What of the other book under review here, Voices from the Rocks? Written with the express intention of redressing the geographical imbalance caused by the fact that much of the research published during the first decade of Zimbabwe's independence was Mashonaland-centred, this study of 'nature, culture and history' in the Matopos Hills, south of Bulawayo, has as its focus a region of rare symbolic significance for black and white alike. In doing so, it is at pains to explain how 'nature' is itself an historical and social construct. In what are undoubtedly the most interesting and satisfying sections of an otherwise seriously flawed book, the origins and contested implementation of conflicting notions of landscape, environment and conservation are traced over time, the pivotal moment arguably coming in 1949 with a Commission of Inquiry into the Matopos National Park. Local claims to the land were brushed aside: 'what the Commissioners took to be proven and incontestable science won out over unproven and doubtful oral testimony.' Under successive governments, including the present one, poor peasants have been the main targets of increasingly self-confident ecological experts.
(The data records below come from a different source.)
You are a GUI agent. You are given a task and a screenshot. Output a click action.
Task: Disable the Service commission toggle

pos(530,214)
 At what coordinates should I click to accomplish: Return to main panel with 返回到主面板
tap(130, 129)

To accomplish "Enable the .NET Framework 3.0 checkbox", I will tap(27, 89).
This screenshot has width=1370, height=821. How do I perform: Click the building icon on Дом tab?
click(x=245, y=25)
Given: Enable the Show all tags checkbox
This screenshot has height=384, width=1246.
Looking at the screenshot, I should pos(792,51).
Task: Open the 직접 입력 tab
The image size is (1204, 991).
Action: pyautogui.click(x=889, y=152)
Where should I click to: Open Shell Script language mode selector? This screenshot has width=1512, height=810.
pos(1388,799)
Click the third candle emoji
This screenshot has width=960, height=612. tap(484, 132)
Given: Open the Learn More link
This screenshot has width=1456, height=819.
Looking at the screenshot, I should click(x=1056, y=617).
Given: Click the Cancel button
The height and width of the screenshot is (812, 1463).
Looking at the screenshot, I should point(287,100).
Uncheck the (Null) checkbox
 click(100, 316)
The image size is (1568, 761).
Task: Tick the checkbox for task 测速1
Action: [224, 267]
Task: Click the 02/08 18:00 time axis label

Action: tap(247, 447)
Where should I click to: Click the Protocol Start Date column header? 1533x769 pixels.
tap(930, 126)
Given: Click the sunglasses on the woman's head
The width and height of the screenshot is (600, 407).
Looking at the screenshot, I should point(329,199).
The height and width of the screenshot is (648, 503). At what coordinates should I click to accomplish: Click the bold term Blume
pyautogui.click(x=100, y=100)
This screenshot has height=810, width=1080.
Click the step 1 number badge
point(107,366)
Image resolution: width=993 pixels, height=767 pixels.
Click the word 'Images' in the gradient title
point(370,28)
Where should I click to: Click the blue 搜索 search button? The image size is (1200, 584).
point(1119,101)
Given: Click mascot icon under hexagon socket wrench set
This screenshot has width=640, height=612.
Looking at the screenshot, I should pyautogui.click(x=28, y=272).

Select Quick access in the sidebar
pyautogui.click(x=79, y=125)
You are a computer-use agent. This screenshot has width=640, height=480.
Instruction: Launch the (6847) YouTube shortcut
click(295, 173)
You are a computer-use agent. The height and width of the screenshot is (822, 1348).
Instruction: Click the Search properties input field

While the precise rationale may have varied, the bottom line was always the same: 'saving nature from African humanity'. As this could only be secured by removing the local population from the area, force was frequently contemplated and occasionally employed, certainly whenever politically possible. Only very recently was an accommodation with so-called traditional farming systems even proposed, a conservationist debate since rendered sadly irrelevant by the present regime's rapidly diminishing capacity to do anything except cling to power.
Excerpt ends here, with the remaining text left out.